Last summer I became gravely disabled. I thought that if a person was driving next to me, behind me, or in front of me, the drivers were following me. I thought it was all arranged with cell phone communication. I got diagnosed with psychotic disorder, then schizoaffective disorder, then bipolar, and schizophrenia. My current diagnosis has reverted back to psychotic disorder. However, it does not matter what I am diagnosed with at the moment because most of my symptoms are gone, thanks to the medication that I only need to take once a month.
Presently, I think like a normal man as I did when I was younger. I have very rare audio hallucinations and rare tactile hallucinations but I am not delusional or paranoid any longer. I also do not believe that everyone is an actor trying to fool me, like in “Rosemary's Baby.” After I moved to Citrus Heights from Washington State a year and a half ago I had three 5150s in a four-month period in the summer of 2013. Since October 2013, I have found a medication that works, an injection once a month. I can easily slip off of an oral medication, thinking: "Oh, I am better now, so why should I take the medication? There is nothing wrong with me.” Luckily, I have no side-effects from the medication and I do not even notice a medication in my system.
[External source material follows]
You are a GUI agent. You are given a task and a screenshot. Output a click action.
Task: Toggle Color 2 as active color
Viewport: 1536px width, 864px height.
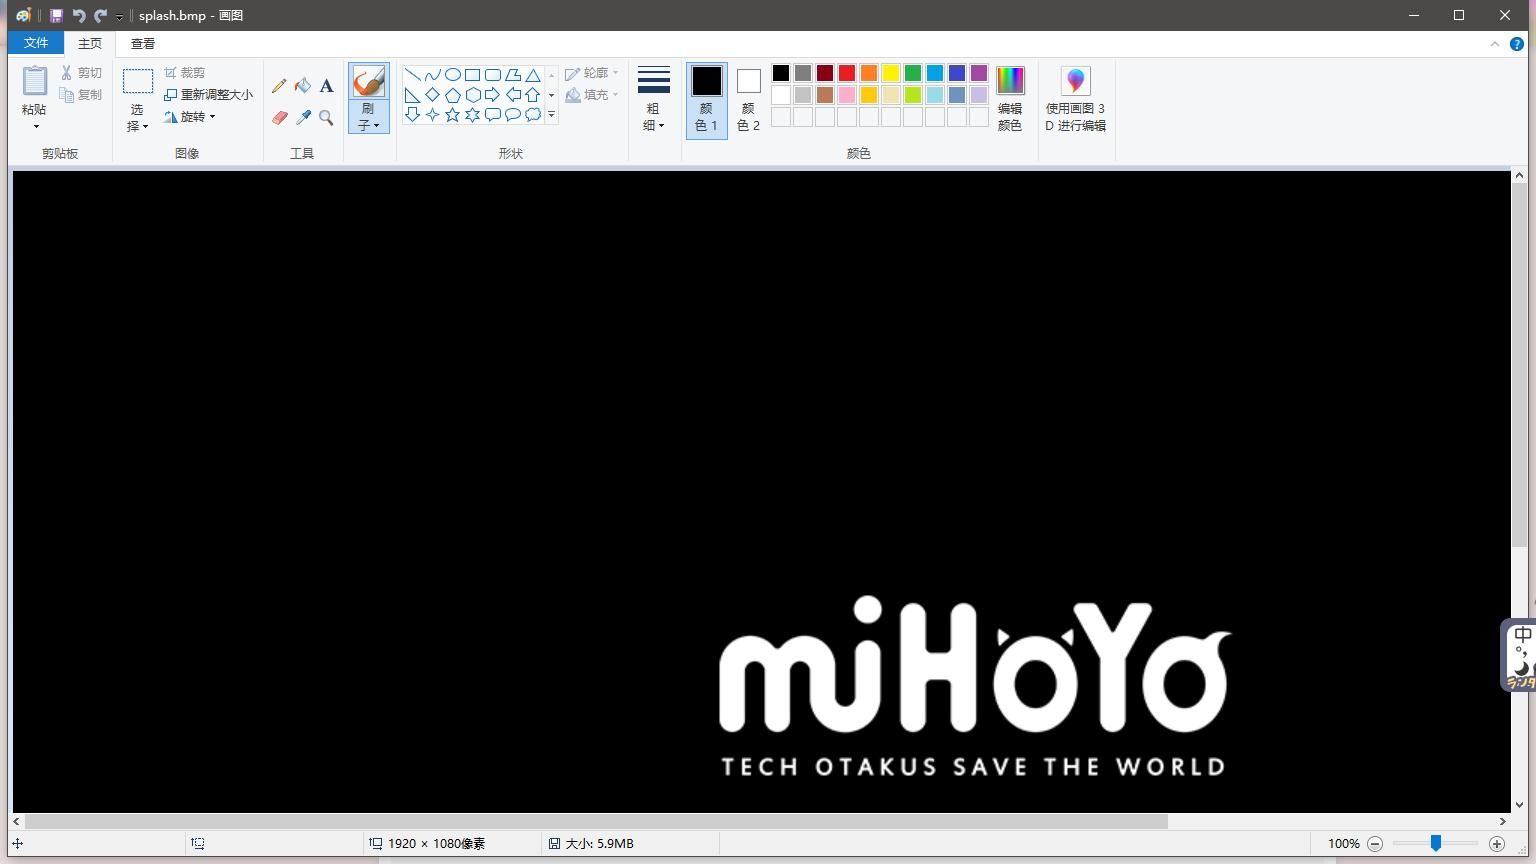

I now realize that alcohol had played a major role in my dramas during my vicious cycle of mental illness. Now I do not need to drink so much because most of my symptoms are gone. Since 1994 I have had a very slow progressive illness, so slow that I had a condition known in a neurological study as Anosognosia, a deficit of self-awareness, a condition in which a person who suffers a certain disability seems unaware of the existence of his or her disability (Wikipedia) and that means that a person is without knowledge of something being wrong and without knowledge of having a disability. Up until October, 2013 I was in complete denial that I had a mental illness. It was then that I began reaching out for help and got the help I needed. Talk therapy seems to have helped the most.